Results similar to those in Hull were also reached in Tidewater Oil Co. v. Travelers Ins. Co., 468 F.2d 985 (5th Cir.1972). In Tidewater, the court held that the furnished worker is, under traditional tests, a borrowed servant. However, regular users and suppliers of contract labor can allocate the risk of those servants' negligence through indemnity agreements. Accord, Elston v. Shell Oil Co., 376 F. Supp. 968 (E.D. La. 1973), (affirmed without opinion, 495 F.2d 1371 (5th Cir.1974)) (contract supplier of labor *551 held liable under an express contractual indemnity agreement, notwithstanding the borrowed servant status of the negligent laborer supplied to the indemnitee).
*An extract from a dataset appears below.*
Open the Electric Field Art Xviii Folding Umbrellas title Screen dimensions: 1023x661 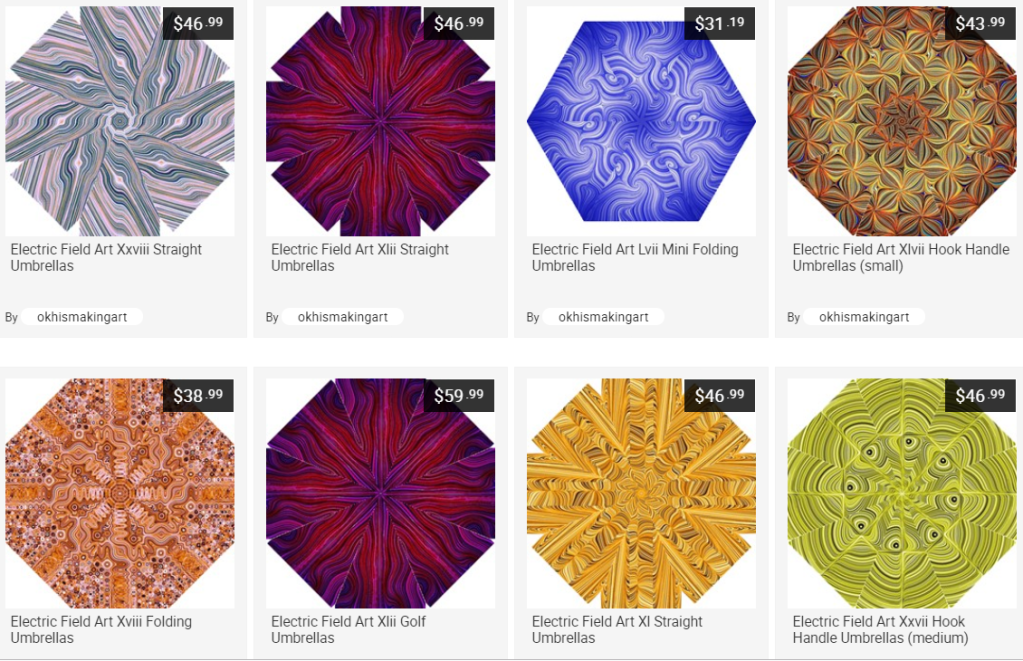click(101, 630)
See also Amoco Prod. Co. v. W.C. Church Welding & Contracting, Inc., 580 P.2d 697 (Alaska 1978); Burgess Constr. Co. v. State, 614 P.2d 1380 (Alaska 1980).
We are persuaded that public policy considerations mandate enforcement of indemnity agreements, notwithstanding incidents of borrowed servant status. For us to hold otherwise would frustrate the clearly expressed intent of the parties and allow a patently unfair result. Accordingly, we vacate judgment against Shell.
Since this record does not establish whose negligence, if any, caused the explosion and fire, we cannot make a final determination of liability. Therefore, we remand for proceedings not inconsistent with this opinion.
DOLLIVER, C.J., and UTTER, DORE, PEARSON, ANDERSEN, CALLOW, GOODLOE, and DURHAM, JJ., concur.
Reconsideration denied July 29, 1986.NOTES
 None of the claimants in those actions is a party to the present appeal.